◆ **Source document**:

....

Prologue:
This is why I decided to set up my own blog page.
A very long article, but it is written from the very depths of my heart. I hope and pray you will find time to read it.
(I am the world’s worst editor. Please forgive any errors I have not corrected)
A heartfelt concern from over 50 years ago to now.
I feel very passionate about the many problems in our inner-city neighborhoods. I truly think there are solutions. These are difficult, complicated, time and labor consuming, expensive, but absolutely necessary . It is tragic the brain power lost to our nation due to these inner-city problems. Too many young people never have a chance.
The mother of Dr. Ben Carson is admirable and exceptional. Without her and her perseverance, this nation would have lost an exceptional neurosurgeon and a high-quality engineer. How many exceptional people have been lost because too many parents simply do not know how to help their children. “They would if they could.!”
In Cali ,Colombia, I first became very aware of the loss of brain power from lack of opportunity. We had a servant of many years who had very little schooling. Yet, she was innately intelligent. I taught her to cook and she became a better cook than I. Because she concentrated and listened, she learned enough English to be able, when we were chatting in English, to interrupt and tell us in Spanish how and why we were wrong.
I am certainly aware that my suggestions are based on my 20-year involvement in a small neighborhood in the foot hills of the Andes in Cali, Colombia, South America.
The multi-pronged problems in the US are overwhelming in comparison. I learned this when I returned to the U.S. and volunteered in an inner-city neighborhood.
I have written letter after letter over the years to government officials in the US on this subject with no meaningful answers.
Since returning to the States I have watched with dismay as during each election campaign the politicians on both sides of the aisle make promises. Sadly when the election is over little is done.
Poverty, no matter where, has certain destructive elements in common: hunger…health …housing…education…job opportunities,…crime…drug abuse…broken families.
Why do not more people, especially our elected officials, try to get to the core of these huge problems?? To understand what is involved and look for solutions; not just more Hand Outs. Hand-Outs destroy in time a person’s dignity, self-confidence, . A Hand Up will in time restore dignity, self-confidence, self-esteem and pride. I saw this to be true in the small neighborhood in Cali, Colombia, in which I was involved for 20 years.
I humbly offer the following suggestions. These are not only my thoughts but those of many with whom I have spoken on this subject since coming back to the USA.
- Good schools with dedicated teachers are basic, indispensable. departments This should include care before school and after school for working mothers. Qualified teachers would be in charge to help children do their homework while still at school
- Give the teachers the tools they need such as number of students to a class limited , at the very most to 25 students. Allocate money for good salaries for teachers before all else. Then insist they do the job correctly, lovingly and with care.
- Serving a breakfast, such as a high-protein drink or sandwich would help the hungry children to concentrate better.
- Schools in these area have to be aware of illness, learning disabilities, abuse, and other similar problems, and have staff to work with these special children. When I volunteered in the US to help teach children to read, too many children were unable to sit still long enough to listen for more than a few pages. Volunteers were given no instructions how to best handle this situation.
- Health is a big part in redoing the inner city area. Walk-in clinics are needed, staffed with competent people to diagnose and treat minor illnesses and send the seriously ill or seriously injured to a hospital, via 911. Ideally this clinic would include not only an MD and office secretary, but a dentist. Perhaps a nurse practitioner every day and then a doctor and a dentist on specific days. Offer drug abuse education – not only how to get off and how to never start.

....

◆ **Given data**:

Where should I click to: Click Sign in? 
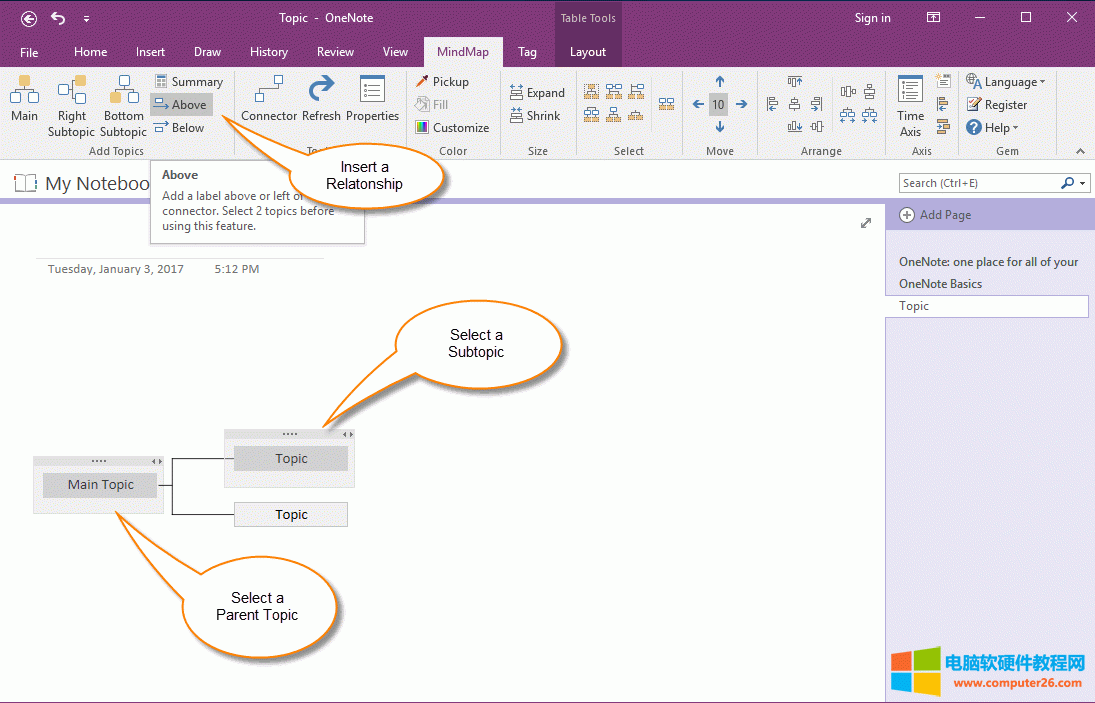(x=872, y=18)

....

◆ **Assigned task**:
Please answer these questions from the article:
(a) For how many years was the writer involved in the neighborhood in Cali, Colombia?
(b) What is the largest class size the article suggests?
(c) Besides an MD and an office secretary, who would ideally be part of a walk-in clinic?

◆ **Written solution**:
(a) 20 years
(b) 25 students
(c) A dentist